# [Apply what you read]
- A) From the page on the ELLIE electrical system, reproduce the passage starting with "This portion is" and going on through "to the PCB.", and swap "Central" for "Main".
- B) Translate this sentence from the page on the ELLIE electrical system into Spanish: "The electrical portion of the ELLIE system includes two major components: COM and DAQ."
- C) Answer these questions from the page on the ELLIE electrical system:
(i) How many LEDs does the COM portion include?
(ii) The HX711 breakout boards take in data from what?
(iii) What is the 9V LiPo battery used for?

# [Extracted text]
Electrical
Last updated
Last updated
The electrical portion of the ELLIE system includes two major components: COM and DAQ.
COM interfaces with the computer and passes commands, while the DAQ talks to sensors, listens for COM's commands to execute, and collects data.
This portion is responsible for communications between the computer and the system. It is consisted of the following:
ESP32-Wrover (1). Central command and communication unit.
Physical Buttons (3). Used to change the states (check for details on the state machine)
LED (2)
Since the COM ESP32 and the DAQ ESP32 are connected via WiFi (details ), they both must be mounted high to achieve maximum connectivity. We created a signal tower for the COM side:
The ELLIE data acquisition system contains the following:
Printed circuit board (PCB) (1). It keeps all the onboard electronics organized.
ESP32- Wrover (1). Central computing unit.
HX711 breakout boards (4-7). Used to amplify signals and take in data from pressure transducers and load cells.
9V LiPo Battery (1) for controlling the servos that opened and closed the system’s valves. It is directly connected to the PCB.
Servos (2). They are kept separated from the lower voltage signal connections by a large power pour, which prevents the high current from burning traces.

# [Information given]
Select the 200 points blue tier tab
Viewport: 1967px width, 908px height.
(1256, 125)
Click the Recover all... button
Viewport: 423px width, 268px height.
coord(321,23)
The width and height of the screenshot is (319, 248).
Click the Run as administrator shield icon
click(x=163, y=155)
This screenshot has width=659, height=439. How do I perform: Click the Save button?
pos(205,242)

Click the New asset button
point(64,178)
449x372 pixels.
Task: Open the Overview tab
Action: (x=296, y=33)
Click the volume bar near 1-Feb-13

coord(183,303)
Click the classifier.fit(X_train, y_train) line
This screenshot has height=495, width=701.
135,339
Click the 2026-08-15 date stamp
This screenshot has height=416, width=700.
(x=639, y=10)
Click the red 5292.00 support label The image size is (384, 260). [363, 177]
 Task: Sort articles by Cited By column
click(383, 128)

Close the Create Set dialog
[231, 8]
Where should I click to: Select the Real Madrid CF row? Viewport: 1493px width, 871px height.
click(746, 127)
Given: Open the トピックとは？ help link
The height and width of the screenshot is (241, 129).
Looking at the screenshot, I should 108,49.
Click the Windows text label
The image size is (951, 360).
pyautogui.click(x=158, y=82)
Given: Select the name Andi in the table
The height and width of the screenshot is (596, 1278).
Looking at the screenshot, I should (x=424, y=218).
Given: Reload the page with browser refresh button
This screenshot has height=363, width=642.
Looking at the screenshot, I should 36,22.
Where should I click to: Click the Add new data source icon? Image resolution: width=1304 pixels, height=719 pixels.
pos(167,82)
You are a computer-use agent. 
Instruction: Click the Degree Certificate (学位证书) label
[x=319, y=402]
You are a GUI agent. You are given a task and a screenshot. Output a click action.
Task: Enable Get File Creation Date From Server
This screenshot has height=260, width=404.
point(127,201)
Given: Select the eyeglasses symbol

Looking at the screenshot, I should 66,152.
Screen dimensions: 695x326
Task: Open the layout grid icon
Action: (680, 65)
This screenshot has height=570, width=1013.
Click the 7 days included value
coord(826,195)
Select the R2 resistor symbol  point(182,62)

# [Answers in order]
- A)
This portion is responsible for communications between the computer and the system. It is consisted of the following:
ESP32-Wrover (1). Main command and communication unit.
Physical Buttons (3). Used to change the states (check for details on the state machine)
LED (2)
Since the COM ESP32 and the DAQ ESP32 are connected via WiFi (details ), they both must be mounted high to achieve maximum connectivity. We created a signal tower for the COM side:
The ELLIE data acquisition system contains the following:
Printed circuit board (PCB) (1). It keeps all the onboard electronics organized.
ESP32- Wrover (1). Main computing unit.
HX711 breakout boards (4-7). Used to amplify signals and take in data from pressure transducers and load cells.
9V LiPo Battery (1) for controlling the servos that opened and closed the system’s valves. It is directly connected to the PCB.

- B) La parte eléctrica del sistema ELLIE incluye dos componentes principales: COM y DAQ.

- C)
(i) Two.
(ii) Pressure transducers and load cells.
(iii) Controlling the servos that opened and closed the system's valves.